## What is needed
Gather every line in the records below that contains the word "will".

━━━━━━

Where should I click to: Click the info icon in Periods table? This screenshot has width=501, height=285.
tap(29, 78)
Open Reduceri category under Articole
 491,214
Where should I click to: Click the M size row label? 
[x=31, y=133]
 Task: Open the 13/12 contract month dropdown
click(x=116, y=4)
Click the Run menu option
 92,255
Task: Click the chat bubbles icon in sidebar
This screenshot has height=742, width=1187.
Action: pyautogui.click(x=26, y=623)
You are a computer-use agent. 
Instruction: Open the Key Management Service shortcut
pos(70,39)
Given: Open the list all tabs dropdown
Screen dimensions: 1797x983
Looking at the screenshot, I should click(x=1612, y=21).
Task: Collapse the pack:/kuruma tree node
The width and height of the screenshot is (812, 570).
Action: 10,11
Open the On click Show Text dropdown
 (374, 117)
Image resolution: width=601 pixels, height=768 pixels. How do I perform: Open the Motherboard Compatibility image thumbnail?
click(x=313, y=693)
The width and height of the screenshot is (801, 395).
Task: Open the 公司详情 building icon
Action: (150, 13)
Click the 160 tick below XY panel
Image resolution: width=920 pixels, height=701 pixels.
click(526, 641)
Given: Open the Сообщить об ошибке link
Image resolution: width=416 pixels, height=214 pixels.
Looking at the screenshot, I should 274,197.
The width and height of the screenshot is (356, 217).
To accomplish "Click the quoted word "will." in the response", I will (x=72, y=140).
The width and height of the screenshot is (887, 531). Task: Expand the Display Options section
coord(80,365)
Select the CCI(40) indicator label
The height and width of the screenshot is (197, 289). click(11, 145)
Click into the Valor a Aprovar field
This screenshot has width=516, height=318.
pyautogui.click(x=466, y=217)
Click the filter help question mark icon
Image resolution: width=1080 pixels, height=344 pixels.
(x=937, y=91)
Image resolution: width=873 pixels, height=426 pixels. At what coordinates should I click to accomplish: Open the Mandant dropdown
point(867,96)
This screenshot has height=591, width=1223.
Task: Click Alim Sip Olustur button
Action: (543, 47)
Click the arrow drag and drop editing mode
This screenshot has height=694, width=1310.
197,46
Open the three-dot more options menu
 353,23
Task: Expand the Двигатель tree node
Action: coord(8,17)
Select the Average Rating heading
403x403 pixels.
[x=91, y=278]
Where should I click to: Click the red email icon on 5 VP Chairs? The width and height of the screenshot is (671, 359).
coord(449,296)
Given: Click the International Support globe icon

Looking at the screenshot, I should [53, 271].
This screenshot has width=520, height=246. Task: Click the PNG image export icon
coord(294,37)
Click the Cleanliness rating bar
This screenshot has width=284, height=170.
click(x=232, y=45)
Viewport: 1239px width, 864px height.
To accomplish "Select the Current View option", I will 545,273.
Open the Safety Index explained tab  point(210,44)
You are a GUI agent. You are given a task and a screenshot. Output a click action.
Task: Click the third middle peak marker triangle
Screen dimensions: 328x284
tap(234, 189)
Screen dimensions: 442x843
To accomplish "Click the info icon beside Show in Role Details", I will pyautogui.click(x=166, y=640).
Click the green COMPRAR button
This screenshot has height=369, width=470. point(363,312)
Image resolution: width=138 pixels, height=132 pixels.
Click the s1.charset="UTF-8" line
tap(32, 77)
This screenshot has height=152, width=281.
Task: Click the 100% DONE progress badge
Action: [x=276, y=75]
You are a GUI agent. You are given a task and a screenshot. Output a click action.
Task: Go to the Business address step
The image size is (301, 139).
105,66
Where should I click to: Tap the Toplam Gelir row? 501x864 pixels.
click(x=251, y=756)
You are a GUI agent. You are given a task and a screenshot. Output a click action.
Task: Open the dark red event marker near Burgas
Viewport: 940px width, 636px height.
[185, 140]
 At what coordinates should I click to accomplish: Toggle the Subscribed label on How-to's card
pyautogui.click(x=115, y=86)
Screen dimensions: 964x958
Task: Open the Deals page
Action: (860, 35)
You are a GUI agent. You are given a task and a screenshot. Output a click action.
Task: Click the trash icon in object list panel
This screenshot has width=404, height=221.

━━━━━━

## Written solution
To accomplish "Click the quoted word "will." in the response", I will (x=72, y=140).
To accomplish "Select the Current View option", I will 545,273.
To accomplish "Click the info icon beside Show in Role Details", I will pyautogui.click(x=166, y=640).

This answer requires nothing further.